Франсиско Суарес - Франсиско Суарес о речи ангелов
43. Утвердительное решение многих авторов. – Тем не менее, следует сказать, что ангел, являя через речь свою мысль другому ангелу, являет в ней объект своей мысли, и наоборот: слушающий ангел, познавая мысль говорящего, познает, стало быть, в ней или через нее мыслимую в ней вещь. Такое решение, взятое в абсолютном смысле, утверждается или, вернее, предполагается многими теологами. Оккам, Quodl. 1, вопр. 7, и в комментарии на кн. 2 «Сентенций», вопр. 20; и в комментарии на ту же книгу Габриэль, дист. 9, вопр., арт. 4, говорят, что ангел, видящий мысль другого, некоторым образом познает в ней ее объект, словно в естественном знаке. Поэтому Майор в комментарии на кн. 2 «Сентенций», в последнем вопросе, ложно приписывает Оккаму то утверждение, что ангел, видящий мысль другого, не видит объекта, так как видит мысль как вещь, а не как знак: ведь Оккам прямо утверждает противоположное. Сам же Майор считает такое суждение возможным, однако в конечном счете отказывается к нему присоединиться. Зато, как представляется, его предполагает Гервей, в комментарии на книгу «Сентенций», дист. 1, вопр. 1, и Генрих, Quodl. 5, вопр. 15. И его же предполагает, как известно, Васкес в указанной выше дисп. 211, гл. 11, в пункте 62, ближе к концу, и то же самое он говорит в дисп. 38, гл. 4. Весьма склоняется к нему также Генрих в «Сумме», а. 33, вопр. 2, где говорит, что через усмотрение зримой или умопостигаемой species в ней усматривается объект, репрезентируемый через такую species. Ибо, как представляется, ход рассуждения здесь один и тот же, хотя, возможно, об акте Генрих судил бы иначе. Наконец, св. Фома и все его последователи прямо исходят из этого, ибо, с одной стороны, утверждают, что помыслы ангелов относятся не только к актам и понятиям, но и к другим вещам, как уже было сказано; а с другой стороны, считают, что такая речь непосредственно осуществляется только через явление собственных актов или понятий. Следовательно, они предполагают, что через явление актов некоторым образом является также сама вещь, и, стало быть, через акты или в самих актах слушающий познает объекты актов.

Условие задания >>
Ответьте по фрагменту о речи ангелов:
(a) Кому Майор ложно приписывает утверждение, что ангел, видящий мысль другого, не видит объекта?
(b) В какой диспутации и главе, помимо дисп. 211, Васкес говорит то же самое?
(c) Через что, по словам Генриха в «Сумме», усматривается объект?
Листинг взят из другого источника.

Исходные данные >>
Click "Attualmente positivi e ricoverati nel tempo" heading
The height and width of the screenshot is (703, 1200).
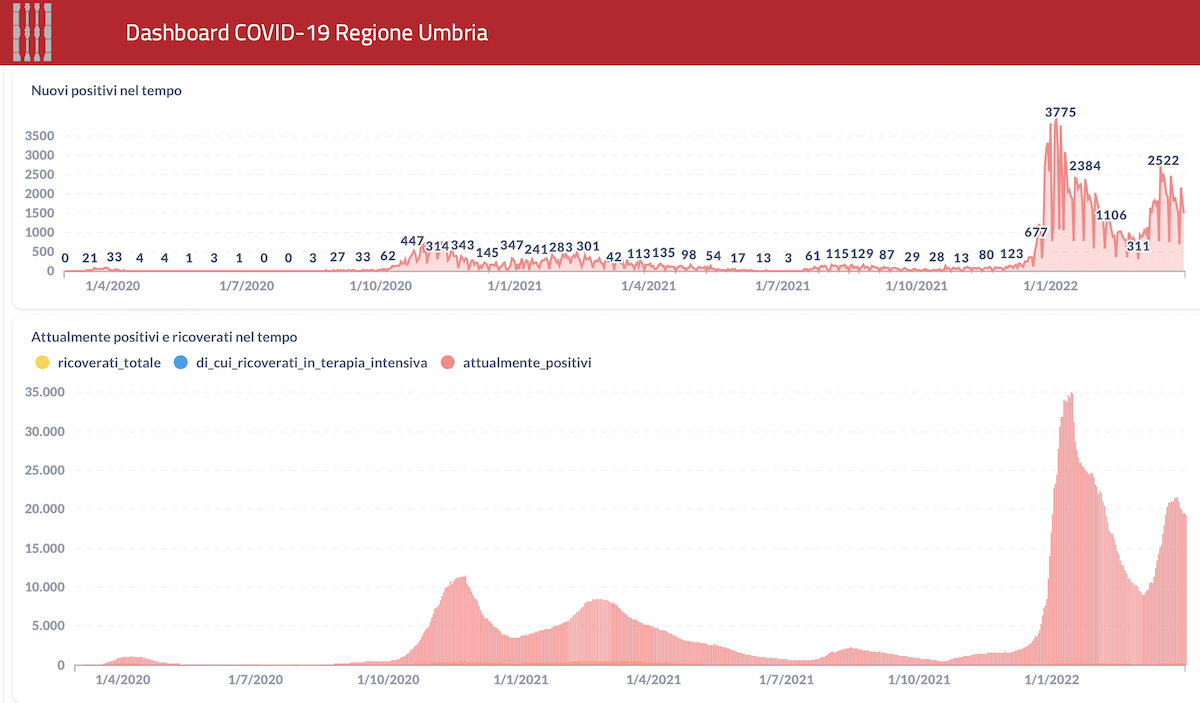click(164, 337)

Полное решение >>
(a) Оккаму.
(b) В дисп. 38, гл. 4.
(c) Через усмотрение зримой или умопостигаемой species, которая этот объект репрезентирует.